Tidak diragukan lagi bahwasanya tersebarnya praktek oral seks di kalangan kaum muslimin adalah setelah tersebarnya tayangan-tayangan tersebut. Bagaimanakah hukum syar'i tentang praktek oral seks ini?
Tentu yang lebih hati-hati adalah meninggalkan praktek oral seks. Mereka yang selalu menjaga pandangan mereka dan bisa meraih kepuasan dengan cara-cara seks yang sesuai dengan fitroh dan harkat manusia maka hendaknya mereka memuji dan bersyukur kepada Allah. Akan tetapi tidak bisa dipungkiri betapa banyak kaum pria muslim yang tidak bisa merasakan kepuasan kecuali dengan praktek oral seks –terutama setelah menyaksikan tayangan film porno-. Maka apakah boleh bagi mereka untuk mempraktekan oral seks bersama istrinya yang halal??!!

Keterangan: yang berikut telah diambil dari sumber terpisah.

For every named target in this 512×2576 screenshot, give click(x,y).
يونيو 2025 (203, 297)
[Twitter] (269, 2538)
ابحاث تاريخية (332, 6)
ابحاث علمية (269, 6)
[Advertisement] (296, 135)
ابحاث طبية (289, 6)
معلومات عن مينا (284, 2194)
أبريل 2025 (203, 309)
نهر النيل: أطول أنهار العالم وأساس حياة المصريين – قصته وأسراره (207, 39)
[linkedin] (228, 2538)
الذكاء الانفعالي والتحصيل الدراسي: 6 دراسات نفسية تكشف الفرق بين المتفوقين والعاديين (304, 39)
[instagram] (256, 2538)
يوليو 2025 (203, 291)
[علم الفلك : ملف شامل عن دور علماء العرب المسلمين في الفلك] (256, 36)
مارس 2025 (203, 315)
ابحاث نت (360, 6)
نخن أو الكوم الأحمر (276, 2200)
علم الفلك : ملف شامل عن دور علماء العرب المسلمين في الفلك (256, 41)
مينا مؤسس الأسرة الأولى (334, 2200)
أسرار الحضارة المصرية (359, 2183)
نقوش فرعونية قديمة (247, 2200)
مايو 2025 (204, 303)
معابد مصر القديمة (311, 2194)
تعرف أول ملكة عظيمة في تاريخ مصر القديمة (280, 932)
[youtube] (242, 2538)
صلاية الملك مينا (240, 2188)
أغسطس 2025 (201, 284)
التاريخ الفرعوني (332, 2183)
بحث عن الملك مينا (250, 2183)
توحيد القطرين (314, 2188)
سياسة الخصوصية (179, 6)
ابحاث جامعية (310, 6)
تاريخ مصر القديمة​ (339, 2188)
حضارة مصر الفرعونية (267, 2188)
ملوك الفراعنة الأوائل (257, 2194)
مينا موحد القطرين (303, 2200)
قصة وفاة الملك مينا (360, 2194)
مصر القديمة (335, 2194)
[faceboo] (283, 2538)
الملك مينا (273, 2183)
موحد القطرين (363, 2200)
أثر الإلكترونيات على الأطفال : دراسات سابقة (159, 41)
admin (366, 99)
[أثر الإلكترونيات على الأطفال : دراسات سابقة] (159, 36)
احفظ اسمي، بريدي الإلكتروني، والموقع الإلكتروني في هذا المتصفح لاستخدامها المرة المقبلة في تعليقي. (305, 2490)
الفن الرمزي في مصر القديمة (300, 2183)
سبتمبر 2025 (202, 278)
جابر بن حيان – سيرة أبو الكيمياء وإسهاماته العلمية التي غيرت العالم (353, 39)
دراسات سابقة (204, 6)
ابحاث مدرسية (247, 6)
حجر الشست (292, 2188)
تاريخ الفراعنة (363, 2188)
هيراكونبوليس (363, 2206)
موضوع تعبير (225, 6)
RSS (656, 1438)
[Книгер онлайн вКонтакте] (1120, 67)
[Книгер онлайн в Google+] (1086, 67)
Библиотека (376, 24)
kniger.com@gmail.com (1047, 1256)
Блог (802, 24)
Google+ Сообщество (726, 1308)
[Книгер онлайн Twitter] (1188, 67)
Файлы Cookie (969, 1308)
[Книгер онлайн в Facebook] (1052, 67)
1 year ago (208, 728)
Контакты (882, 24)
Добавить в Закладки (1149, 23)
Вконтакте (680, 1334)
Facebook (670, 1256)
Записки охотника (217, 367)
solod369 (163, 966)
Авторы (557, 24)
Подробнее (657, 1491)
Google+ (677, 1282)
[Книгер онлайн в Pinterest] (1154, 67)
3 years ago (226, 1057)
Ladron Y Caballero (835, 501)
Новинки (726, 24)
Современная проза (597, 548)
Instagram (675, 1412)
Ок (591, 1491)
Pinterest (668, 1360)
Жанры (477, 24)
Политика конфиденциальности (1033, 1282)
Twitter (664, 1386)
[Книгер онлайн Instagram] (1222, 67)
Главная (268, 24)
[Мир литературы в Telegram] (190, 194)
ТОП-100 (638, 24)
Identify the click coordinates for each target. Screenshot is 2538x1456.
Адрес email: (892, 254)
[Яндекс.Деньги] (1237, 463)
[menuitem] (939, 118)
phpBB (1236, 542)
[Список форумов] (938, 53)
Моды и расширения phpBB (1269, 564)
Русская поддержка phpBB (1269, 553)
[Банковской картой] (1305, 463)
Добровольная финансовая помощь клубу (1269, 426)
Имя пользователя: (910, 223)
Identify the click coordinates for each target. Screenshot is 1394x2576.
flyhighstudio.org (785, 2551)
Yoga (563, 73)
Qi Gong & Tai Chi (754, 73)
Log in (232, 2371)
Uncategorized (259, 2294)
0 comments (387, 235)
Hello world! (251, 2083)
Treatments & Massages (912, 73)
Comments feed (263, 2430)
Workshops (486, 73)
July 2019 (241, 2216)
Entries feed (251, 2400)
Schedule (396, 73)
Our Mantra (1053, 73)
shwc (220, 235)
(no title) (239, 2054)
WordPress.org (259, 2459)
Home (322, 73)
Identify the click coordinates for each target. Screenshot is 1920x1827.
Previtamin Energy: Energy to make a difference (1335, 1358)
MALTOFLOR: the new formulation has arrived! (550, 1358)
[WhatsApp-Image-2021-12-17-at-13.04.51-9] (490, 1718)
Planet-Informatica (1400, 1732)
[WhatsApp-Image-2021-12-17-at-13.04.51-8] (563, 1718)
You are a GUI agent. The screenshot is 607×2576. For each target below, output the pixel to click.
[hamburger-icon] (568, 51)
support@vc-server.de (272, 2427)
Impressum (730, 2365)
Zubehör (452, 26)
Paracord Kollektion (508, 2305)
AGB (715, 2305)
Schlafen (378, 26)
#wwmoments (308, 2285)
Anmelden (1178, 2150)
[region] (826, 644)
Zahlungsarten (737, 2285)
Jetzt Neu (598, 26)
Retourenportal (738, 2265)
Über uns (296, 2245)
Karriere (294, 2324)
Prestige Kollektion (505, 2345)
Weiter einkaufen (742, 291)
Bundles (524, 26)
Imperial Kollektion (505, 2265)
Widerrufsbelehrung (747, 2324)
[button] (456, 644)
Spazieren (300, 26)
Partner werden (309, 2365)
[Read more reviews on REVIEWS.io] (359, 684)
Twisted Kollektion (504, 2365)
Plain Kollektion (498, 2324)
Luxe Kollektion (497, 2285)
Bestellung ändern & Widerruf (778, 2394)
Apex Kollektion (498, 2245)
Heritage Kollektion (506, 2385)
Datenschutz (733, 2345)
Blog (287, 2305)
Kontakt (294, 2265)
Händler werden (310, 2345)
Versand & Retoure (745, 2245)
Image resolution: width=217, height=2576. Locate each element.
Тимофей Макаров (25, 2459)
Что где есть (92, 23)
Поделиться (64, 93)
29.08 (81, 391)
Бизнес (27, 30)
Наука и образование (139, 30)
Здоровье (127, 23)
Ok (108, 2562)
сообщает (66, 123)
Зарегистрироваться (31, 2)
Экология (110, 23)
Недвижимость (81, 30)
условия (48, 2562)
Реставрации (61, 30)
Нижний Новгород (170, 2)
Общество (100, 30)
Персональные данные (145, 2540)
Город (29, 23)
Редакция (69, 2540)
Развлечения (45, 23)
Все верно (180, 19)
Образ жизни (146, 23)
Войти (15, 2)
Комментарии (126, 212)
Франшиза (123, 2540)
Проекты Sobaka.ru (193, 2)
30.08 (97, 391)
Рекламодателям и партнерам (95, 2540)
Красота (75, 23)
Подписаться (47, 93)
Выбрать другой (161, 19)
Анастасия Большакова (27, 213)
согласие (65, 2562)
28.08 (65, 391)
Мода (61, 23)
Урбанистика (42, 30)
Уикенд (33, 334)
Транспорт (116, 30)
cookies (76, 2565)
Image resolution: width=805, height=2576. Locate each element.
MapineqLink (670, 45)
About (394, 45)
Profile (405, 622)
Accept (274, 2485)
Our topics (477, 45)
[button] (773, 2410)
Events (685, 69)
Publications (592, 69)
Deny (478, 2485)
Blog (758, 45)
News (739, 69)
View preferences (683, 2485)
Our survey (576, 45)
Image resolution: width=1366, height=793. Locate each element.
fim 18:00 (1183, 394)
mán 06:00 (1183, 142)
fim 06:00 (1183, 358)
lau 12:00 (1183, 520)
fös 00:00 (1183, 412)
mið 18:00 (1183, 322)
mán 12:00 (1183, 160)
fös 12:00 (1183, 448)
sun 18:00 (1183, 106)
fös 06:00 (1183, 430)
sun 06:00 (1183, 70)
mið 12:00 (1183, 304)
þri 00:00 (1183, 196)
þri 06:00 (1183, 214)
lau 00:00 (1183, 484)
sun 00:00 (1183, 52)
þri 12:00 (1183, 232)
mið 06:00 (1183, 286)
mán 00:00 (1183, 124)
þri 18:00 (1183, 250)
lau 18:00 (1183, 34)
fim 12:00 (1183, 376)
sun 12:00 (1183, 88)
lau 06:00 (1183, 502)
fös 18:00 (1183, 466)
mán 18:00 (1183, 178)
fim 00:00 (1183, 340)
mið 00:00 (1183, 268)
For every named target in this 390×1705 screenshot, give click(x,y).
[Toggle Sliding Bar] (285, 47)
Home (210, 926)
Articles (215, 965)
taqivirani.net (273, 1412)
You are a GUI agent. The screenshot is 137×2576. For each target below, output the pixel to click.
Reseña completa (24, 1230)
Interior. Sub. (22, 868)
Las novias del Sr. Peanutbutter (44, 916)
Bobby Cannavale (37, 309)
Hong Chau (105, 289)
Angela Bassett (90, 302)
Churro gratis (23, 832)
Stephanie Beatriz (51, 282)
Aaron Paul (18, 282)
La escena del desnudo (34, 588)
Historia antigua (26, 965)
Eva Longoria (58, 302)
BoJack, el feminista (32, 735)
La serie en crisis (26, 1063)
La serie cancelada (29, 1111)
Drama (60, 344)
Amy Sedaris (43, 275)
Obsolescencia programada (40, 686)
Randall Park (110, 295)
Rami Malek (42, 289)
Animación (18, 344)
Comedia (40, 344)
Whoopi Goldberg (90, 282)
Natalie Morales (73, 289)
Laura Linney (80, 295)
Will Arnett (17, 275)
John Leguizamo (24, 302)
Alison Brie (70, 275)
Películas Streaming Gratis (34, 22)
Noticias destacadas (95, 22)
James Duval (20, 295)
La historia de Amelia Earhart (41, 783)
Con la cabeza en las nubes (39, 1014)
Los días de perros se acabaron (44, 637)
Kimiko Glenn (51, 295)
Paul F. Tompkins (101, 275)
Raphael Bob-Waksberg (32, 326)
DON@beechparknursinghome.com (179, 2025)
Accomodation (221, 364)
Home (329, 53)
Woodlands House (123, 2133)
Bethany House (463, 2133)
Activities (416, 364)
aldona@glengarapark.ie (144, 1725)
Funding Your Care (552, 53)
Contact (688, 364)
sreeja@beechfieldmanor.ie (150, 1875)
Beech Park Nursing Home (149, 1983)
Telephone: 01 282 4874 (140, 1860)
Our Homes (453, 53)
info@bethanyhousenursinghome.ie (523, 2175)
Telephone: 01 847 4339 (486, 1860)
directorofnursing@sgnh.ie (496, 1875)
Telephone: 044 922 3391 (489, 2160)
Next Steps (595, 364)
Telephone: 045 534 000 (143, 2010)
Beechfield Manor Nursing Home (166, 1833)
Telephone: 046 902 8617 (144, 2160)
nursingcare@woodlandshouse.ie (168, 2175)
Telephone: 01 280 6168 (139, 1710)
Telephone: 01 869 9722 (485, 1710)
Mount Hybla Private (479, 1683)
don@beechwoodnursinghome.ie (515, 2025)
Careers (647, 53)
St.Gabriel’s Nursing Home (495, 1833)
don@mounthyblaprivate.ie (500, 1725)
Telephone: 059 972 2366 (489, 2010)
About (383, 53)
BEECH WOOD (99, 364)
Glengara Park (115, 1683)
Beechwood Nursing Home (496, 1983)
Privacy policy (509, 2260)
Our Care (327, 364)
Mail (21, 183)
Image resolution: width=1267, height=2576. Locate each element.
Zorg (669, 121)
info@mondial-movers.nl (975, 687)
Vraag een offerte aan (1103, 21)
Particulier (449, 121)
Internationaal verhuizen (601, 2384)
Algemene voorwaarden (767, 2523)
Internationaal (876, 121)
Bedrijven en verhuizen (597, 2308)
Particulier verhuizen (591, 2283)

Jika kita memperhatikan perkataan para fuqohaa (ahli fiqh) terdahulu maka kita dapati isyarat akan bolehnya praktek oral seks meskipun praktek tersebut merupakan perkara yang qobiih (buruk). Untuk menjelaskan hal ini mari kita renungkan poin-poin berikut :
Pertama : Praktek kelainan-kelainan seksual seperti menjimak istri melalui dubur, atau menjimak hewan telah tersebutkan oleh para fuqohaa terdahulu dalam kitab-kitab fiqih mereka. Demikian pula praktek oral seks juga telah diisyaratkan dalam buku-buku fiqih terdahulu, bahkan diisyaratkan oleh Imam As-Syafi'i. Beliau rahimahullah berkata :
وَلَوْ نَالَ من امْرَأَتِهِ ما دُونَ أَنْ يُغَيِّبَهُ في فَرْجِهَا ولم يُنْزِلْ لم يُوجِبْ ذلك غُسْلًا وَلَا نُوجِبُ الْغُسْلَ إلَّا أَنْ يُغَيِّبَهُ في الْفَرْجِ نَفْسِهِ أو الدُّبُرِ فَأَمَّا الْفَمُ أو غَيْرُ ذلك من جَسَدِهَا فَلَا يُوجِبُ غُسْلًا إذَا لم يُنْزِلْ
"Kalau seandainya sang suami menggauli istrinya tanpa membenamkan dzakarnya ke farji (kemaluan) istrinya dan ia tidak mengeluarkan air mani maka hal ini tidak mengharuskannya mandi (janabah). Dan kami tidak mewajibkan mandi janabah kecuali jika ia memasukan dzakarnya ke kemaluan istrinya atau duburnya. Adapun mulut (istrinya) dan anggota tubuh istrinya yang lainnya maka tidak mewajibkan mandi jika ia tidak mengeluarkan air mani" (Al-Umm 1/37)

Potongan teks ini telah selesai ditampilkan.